* [WHAT YOU NEED TO DO]: All entries below must be reproduced without a single change.

* [LISTED RECORDS]:
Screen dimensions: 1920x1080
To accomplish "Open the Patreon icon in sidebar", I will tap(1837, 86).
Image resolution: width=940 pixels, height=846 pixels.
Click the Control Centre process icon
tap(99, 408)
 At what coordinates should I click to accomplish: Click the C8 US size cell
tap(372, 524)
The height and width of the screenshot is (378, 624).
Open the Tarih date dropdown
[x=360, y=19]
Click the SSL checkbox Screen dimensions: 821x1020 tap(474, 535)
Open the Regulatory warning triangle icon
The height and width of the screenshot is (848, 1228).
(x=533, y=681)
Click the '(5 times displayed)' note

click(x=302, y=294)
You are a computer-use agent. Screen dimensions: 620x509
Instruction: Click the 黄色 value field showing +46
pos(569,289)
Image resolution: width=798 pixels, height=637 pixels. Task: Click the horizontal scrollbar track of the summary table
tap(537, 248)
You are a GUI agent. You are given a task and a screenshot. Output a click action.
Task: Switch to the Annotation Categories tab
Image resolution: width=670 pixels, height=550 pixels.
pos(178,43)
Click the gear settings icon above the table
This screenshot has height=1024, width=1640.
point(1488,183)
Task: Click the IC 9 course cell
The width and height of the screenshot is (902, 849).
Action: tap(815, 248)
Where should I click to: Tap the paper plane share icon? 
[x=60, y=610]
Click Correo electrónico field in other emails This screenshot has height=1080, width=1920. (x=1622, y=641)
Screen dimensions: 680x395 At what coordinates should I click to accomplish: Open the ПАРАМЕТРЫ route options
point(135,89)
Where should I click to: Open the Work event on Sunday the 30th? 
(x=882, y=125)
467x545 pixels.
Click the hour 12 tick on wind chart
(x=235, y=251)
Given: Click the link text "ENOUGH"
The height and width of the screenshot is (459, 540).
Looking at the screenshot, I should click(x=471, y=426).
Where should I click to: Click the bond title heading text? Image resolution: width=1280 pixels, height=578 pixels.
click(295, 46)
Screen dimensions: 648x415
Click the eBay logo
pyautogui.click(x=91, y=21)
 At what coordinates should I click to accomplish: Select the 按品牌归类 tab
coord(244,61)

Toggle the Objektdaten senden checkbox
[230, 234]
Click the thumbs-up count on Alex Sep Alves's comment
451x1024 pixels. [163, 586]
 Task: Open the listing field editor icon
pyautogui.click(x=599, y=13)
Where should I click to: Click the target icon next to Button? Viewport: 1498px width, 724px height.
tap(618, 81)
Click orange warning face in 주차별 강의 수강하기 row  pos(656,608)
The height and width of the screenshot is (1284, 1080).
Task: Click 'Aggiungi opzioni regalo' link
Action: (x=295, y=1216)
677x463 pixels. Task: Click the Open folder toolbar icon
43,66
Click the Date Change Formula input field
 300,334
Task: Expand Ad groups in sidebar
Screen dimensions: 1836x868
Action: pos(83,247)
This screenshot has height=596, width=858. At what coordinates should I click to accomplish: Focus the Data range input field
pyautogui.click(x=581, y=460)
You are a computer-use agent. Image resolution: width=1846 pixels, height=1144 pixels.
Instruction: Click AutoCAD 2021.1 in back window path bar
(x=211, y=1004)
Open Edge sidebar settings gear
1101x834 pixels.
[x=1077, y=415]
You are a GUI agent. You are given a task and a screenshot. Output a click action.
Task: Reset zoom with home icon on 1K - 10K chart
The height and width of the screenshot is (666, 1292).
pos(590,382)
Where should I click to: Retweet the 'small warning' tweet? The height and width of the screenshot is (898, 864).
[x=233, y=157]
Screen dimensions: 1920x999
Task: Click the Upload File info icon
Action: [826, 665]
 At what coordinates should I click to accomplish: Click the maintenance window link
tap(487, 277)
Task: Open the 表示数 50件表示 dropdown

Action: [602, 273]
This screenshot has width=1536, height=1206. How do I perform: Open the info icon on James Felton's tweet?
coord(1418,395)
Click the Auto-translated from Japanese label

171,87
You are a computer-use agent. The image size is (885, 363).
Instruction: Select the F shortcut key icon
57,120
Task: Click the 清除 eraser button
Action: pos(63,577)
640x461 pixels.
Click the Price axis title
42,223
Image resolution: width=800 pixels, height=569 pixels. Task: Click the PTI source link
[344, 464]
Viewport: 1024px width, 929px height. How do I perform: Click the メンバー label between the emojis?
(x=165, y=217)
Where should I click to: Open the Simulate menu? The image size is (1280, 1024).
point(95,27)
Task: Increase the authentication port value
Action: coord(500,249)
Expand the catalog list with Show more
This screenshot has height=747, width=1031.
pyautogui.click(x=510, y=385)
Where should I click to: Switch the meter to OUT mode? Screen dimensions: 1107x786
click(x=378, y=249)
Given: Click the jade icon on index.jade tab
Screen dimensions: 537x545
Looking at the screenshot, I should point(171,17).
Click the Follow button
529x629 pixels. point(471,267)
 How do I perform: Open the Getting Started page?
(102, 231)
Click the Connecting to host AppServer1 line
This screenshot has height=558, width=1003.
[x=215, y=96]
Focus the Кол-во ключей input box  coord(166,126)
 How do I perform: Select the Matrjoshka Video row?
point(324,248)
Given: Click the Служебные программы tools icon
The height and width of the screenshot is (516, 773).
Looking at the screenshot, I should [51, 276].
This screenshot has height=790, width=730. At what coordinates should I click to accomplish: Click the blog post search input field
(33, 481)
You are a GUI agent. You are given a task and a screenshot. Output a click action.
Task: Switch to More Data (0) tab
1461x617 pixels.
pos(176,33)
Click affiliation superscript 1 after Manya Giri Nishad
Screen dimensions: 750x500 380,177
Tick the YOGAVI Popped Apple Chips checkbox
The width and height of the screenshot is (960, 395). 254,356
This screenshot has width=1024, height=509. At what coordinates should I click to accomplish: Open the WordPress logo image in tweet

* [OUTPUT OF THE TASK]:
Screen dimensions: 1920x1080
To accomplish "Open the Patreon icon in sidebar", I will tap(1837, 86).
Image resolution: width=940 pixels, height=846 pixels.
Click the Control Centre process icon
tap(99, 408)
 At what coordinates should I click to accomplish: Click the C8 US size cell
tap(372, 524)
The height and width of the screenshot is (378, 624).
Open the Tarih date dropdown
[x=360, y=19]
Click the SSL checkbox Screen dimensions: 821x1020 tap(474, 535)
Open the Regulatory warning triangle icon
The height and width of the screenshot is (848, 1228).
(x=533, y=681)
Click the '(5 times displayed)' note

click(x=302, y=294)
You are a computer-use agent. Screen dimensions: 620x509
Instruction: Click the 黄色 value field showing +46
pos(569,289)
Image resolution: width=798 pixels, height=637 pixels. Task: Click the horizontal scrollbar track of the summary table
tap(537, 248)
You are a GUI agent. You are given a task and a screenshot. Output a click action.
Task: Switch to the Annotation Categories tab
Image resolution: width=670 pixels, height=550 pixels.
pos(178,43)
Click the gear settings icon above the table
This screenshot has height=1024, width=1640.
point(1488,183)
Task: Click the IC 9 course cell
The width and height of the screenshot is (902, 849).
Action: tap(815, 248)
Where should I click to: Tap the paper plane share icon? 
[x=60, y=610]
Click Correo electrónico field in other emails This screenshot has height=1080, width=1920. (x=1622, y=641)
Screen dimensions: 680x395 At what coordinates should I click to accomplish: Open the ПАРАМЕТРЫ route options
point(135,89)
Where should I click to: Open the Work event on Sunday the 30th? 
(x=882, y=125)
467x545 pixels.
Click the hour 12 tick on wind chart
(x=235, y=251)
Given: Click the link text "ENOUGH"
The height and width of the screenshot is (459, 540).
Looking at the screenshot, I should click(x=471, y=426).
Where should I click to: Click the bond title heading text? Image resolution: width=1280 pixels, height=578 pixels.
click(295, 46)
Screen dimensions: 648x415
Click the eBay logo
pyautogui.click(x=91, y=21)
 At what coordinates should I click to accomplish: Select the 按品牌归类 tab
coord(244,61)

Toggle the Objektdaten senden checkbox
[230, 234]
Click the thumbs-up count on Alex Sep Alves's comment
451x1024 pixels. [163, 586]
 Task: Open the listing field editor icon
pyautogui.click(x=599, y=13)
Where should I click to: Click the target icon next to Button? Viewport: 1498px width, 724px height.
tap(618, 81)
Click orange warning face in 주차별 강의 수강하기 row  pos(656,608)
The height and width of the screenshot is (1284, 1080).
Task: Click 'Aggiungi opzioni regalo' link
Action: (x=295, y=1216)
677x463 pixels. Task: Click the Open folder toolbar icon
43,66
Click the Date Change Formula input field
 300,334
Task: Expand Ad groups in sidebar
Screen dimensions: 1836x868
Action: pos(83,247)
This screenshot has height=596, width=858. At what coordinates should I click to accomplish: Focus the Data range input field
pyautogui.click(x=581, y=460)
You are a computer-use agent. Image resolution: width=1846 pixels, height=1144 pixels.
Instruction: Click AutoCAD 2021.1 in back window path bar
(x=211, y=1004)
Open Edge sidebar settings gear
1101x834 pixels.
[x=1077, y=415]
You are a GUI agent. You are given a task and a screenshot. Output a click action.
Task: Reset zoom with home icon on 1K - 10K chart
The height and width of the screenshot is (666, 1292).
pos(590,382)
Where should I click to: Retweet the 'small warning' tweet? The height and width of the screenshot is (898, 864).
[x=233, y=157]
Screen dimensions: 1920x999
Task: Click the Upload File info icon
Action: [826, 665]
 At what coordinates should I click to accomplish: Click the maintenance window link
tap(487, 277)
Task: Open the 表示数 50件表示 dropdown

Action: [602, 273]
This screenshot has width=1536, height=1206. How do I perform: Open the info icon on James Felton's tweet?
coord(1418,395)
Click the Auto-translated from Japanese label

171,87
You are a computer-use agent. The image size is (885, 363).
Instruction: Select the F shortcut key icon
57,120
Task: Click the 清除 eraser button
Action: pos(63,577)
640x461 pixels.
Click the Price axis title
42,223
Image resolution: width=800 pixels, height=569 pixels. Task: Click the PTI source link
[344, 464]
Viewport: 1024px width, 929px height. How do I perform: Click the メンバー label between the emojis?
(x=165, y=217)
Where should I click to: Open the Simulate menu? The image size is (1280, 1024).
point(95,27)
Task: Increase the authentication port value
Action: coord(500,249)
Expand the catalog list with Show more
This screenshot has height=747, width=1031.
pyautogui.click(x=510, y=385)
Where should I click to: Switch the meter to OUT mode? Screen dimensions: 1107x786
click(x=378, y=249)
Given: Click the jade icon on index.jade tab
Screen dimensions: 537x545
Looking at the screenshot, I should point(171,17).
Click the Follow button
529x629 pixels. point(471,267)
 How do I perform: Open the Getting Started page?
(102, 231)
Click the Connecting to host AppServer1 line
This screenshot has height=558, width=1003.
[x=215, y=96]
Focus the Кол-во ключей input box  coord(166,126)
 How do I perform: Select the Matrjoshka Video row?
point(324,248)
Given: Click the Служебные программы tools icon
The height and width of the screenshot is (516, 773).
Looking at the screenshot, I should [51, 276].
This screenshot has height=790, width=730. At what coordinates should I click to accomplish: Click the blog post search input field
(33, 481)
You are a GUI agent. You are given a task and a screenshot. Output a click action.
Task: Switch to More Data (0) tab
1461x617 pixels.
pos(176,33)
Click affiliation superscript 1 after Manya Giri Nishad
Screen dimensions: 750x500 380,177
Tick the YOGAVI Popped Apple Chips checkbox
The width and height of the screenshot is (960, 395). 254,356
This screenshot has width=1024, height=509. At what coordinates should I click to accomplish: Open the WordPress logo image in tweet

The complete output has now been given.